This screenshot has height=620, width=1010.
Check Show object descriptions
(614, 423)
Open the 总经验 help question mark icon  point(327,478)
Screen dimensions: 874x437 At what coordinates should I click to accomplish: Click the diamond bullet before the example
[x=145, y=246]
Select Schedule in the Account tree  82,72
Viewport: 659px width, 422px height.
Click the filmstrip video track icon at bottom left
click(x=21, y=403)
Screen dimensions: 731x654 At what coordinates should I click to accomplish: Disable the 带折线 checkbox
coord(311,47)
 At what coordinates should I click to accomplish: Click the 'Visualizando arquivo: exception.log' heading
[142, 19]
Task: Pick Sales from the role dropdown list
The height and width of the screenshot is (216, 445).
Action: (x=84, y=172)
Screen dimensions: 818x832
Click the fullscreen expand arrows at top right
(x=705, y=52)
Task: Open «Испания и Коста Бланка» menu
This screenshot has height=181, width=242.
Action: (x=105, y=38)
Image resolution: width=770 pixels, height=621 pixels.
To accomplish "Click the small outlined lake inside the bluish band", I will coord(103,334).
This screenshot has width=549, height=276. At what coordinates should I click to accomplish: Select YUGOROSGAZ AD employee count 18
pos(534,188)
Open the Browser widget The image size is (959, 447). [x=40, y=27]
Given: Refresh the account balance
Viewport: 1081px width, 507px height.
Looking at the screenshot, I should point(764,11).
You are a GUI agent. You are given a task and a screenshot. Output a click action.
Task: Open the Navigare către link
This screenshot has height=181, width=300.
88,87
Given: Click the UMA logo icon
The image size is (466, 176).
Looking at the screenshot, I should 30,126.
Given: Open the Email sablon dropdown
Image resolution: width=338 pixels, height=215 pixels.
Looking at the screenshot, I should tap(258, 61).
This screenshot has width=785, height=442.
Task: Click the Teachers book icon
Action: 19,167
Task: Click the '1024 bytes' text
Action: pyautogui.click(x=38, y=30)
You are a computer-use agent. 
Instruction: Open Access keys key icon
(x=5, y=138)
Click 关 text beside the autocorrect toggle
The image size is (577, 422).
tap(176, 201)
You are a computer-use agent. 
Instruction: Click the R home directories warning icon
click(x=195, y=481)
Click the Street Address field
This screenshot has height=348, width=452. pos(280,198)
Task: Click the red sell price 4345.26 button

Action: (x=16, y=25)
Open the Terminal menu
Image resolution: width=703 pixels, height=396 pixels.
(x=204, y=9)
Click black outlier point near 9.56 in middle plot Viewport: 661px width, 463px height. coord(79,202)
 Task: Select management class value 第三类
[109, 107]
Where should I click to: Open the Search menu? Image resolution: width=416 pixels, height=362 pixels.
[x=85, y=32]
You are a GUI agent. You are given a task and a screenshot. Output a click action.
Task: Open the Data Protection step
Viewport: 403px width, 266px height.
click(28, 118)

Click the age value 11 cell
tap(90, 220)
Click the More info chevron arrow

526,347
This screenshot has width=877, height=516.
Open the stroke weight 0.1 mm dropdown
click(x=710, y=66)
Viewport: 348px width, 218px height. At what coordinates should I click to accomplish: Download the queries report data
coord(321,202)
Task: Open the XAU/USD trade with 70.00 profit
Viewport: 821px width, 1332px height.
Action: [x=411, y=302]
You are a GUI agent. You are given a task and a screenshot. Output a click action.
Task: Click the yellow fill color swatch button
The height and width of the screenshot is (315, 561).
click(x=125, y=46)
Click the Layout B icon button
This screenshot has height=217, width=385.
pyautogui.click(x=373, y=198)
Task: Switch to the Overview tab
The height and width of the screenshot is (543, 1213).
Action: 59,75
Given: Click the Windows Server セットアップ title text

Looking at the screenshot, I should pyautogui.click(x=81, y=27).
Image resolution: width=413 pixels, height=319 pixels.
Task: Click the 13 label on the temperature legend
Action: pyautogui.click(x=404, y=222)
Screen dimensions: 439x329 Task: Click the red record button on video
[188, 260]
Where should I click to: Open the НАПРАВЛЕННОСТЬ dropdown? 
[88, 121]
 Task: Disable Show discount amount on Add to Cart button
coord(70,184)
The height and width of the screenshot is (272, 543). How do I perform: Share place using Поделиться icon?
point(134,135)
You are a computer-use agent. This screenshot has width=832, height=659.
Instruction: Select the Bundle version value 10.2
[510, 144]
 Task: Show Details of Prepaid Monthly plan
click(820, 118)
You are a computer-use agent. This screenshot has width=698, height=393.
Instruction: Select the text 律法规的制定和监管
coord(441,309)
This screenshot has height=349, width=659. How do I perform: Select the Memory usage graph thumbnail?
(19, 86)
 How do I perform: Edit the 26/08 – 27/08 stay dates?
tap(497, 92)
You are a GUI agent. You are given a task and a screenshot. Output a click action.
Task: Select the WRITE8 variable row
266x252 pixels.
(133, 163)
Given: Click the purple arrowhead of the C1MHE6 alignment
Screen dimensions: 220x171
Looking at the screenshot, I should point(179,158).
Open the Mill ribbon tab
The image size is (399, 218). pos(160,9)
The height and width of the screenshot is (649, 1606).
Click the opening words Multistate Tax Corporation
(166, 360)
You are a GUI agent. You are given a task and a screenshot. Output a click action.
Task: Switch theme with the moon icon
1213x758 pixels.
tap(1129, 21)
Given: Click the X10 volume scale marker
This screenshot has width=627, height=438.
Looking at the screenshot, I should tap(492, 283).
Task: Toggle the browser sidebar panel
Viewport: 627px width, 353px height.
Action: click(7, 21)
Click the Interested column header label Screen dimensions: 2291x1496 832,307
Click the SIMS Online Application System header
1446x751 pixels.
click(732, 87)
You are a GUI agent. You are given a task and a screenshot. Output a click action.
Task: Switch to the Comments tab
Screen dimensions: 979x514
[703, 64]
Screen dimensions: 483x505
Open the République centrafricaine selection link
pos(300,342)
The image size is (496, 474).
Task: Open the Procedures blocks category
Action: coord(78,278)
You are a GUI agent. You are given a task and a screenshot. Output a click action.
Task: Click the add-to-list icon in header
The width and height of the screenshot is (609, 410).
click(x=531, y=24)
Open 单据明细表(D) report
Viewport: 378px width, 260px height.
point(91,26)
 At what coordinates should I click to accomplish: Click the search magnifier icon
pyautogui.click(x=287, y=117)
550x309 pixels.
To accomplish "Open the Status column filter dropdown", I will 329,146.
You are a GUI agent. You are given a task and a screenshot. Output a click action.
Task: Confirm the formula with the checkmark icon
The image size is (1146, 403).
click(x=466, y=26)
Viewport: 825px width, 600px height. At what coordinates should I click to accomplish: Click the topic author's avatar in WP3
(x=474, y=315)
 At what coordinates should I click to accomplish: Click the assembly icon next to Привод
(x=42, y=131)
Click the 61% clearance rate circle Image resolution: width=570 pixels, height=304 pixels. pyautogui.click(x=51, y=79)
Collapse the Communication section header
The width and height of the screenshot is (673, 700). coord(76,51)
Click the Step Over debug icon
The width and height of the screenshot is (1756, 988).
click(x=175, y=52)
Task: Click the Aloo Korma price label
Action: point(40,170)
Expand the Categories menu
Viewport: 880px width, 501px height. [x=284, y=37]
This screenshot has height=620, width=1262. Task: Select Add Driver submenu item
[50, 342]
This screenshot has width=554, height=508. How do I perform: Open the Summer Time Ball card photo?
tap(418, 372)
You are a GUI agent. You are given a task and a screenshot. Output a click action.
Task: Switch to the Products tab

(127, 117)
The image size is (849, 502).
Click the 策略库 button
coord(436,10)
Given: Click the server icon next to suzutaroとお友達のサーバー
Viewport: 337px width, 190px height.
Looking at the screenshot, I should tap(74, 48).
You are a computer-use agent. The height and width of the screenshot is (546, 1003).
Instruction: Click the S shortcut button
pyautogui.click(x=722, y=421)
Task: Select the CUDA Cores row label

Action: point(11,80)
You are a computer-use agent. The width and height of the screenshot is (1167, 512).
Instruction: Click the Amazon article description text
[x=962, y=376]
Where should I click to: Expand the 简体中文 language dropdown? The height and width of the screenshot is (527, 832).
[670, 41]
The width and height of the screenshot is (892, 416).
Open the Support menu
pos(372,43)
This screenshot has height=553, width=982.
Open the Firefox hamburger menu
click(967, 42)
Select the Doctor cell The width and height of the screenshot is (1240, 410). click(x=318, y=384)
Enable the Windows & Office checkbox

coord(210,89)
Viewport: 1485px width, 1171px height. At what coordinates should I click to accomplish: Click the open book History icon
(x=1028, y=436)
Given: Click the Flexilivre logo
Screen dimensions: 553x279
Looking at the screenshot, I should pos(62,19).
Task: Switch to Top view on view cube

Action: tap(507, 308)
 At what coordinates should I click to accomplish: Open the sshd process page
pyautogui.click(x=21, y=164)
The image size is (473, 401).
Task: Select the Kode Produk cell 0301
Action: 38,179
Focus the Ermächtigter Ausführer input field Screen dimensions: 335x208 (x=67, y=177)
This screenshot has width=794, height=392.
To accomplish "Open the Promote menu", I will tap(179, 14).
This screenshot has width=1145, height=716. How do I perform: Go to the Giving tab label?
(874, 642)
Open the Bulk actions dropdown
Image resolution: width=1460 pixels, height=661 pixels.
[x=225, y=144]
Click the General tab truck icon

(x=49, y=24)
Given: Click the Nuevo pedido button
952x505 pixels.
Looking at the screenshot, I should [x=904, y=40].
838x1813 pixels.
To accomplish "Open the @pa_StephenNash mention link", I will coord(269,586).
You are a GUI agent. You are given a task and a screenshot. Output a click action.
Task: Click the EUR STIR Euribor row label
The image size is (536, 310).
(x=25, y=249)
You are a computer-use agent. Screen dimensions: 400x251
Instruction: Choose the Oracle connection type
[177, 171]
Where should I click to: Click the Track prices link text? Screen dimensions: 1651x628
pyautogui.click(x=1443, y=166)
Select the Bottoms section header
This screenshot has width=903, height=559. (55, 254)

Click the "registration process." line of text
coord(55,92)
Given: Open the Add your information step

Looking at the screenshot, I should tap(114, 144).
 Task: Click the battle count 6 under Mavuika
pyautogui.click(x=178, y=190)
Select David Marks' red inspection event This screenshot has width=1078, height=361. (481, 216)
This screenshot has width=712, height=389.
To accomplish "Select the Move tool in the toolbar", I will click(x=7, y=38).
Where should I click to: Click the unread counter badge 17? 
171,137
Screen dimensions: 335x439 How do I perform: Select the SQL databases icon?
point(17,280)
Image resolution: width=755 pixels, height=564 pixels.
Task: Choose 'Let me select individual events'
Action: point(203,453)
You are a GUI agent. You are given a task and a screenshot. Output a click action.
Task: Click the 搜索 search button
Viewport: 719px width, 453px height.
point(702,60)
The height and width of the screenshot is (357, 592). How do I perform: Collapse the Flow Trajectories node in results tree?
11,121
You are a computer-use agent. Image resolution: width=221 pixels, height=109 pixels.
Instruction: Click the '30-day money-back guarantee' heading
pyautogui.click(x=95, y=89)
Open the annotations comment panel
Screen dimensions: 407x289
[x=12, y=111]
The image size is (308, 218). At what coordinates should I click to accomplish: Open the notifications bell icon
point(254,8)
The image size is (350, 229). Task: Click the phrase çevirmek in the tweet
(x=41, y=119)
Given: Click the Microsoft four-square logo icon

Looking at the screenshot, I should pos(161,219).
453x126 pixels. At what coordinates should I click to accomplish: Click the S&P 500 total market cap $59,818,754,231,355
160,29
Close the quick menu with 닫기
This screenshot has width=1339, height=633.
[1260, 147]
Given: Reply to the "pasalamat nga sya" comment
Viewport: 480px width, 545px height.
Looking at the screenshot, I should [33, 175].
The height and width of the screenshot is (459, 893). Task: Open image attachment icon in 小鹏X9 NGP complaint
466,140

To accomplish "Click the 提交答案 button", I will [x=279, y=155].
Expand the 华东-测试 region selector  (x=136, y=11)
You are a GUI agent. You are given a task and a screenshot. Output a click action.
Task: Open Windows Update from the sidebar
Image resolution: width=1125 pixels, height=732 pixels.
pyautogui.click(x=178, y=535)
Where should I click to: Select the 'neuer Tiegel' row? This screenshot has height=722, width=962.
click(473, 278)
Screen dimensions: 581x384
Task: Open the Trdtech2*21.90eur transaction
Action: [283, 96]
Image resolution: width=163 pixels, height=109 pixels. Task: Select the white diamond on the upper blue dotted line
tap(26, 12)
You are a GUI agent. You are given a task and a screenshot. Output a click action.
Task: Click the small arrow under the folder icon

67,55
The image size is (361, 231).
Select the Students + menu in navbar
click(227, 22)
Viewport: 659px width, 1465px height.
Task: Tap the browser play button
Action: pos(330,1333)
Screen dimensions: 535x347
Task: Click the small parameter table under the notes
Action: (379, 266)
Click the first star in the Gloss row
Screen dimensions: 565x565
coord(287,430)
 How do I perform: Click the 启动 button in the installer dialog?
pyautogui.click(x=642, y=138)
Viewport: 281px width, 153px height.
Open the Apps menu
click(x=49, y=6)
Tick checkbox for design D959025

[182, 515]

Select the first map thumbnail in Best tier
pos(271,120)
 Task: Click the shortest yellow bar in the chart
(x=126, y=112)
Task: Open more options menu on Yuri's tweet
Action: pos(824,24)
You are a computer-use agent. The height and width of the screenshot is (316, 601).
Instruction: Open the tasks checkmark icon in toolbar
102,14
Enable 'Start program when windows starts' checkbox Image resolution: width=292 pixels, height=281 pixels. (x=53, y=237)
══════
Instructions for the task
Every line in the entries that contains the word "list" should be counted, and the total stated alone.

Finished exercise
2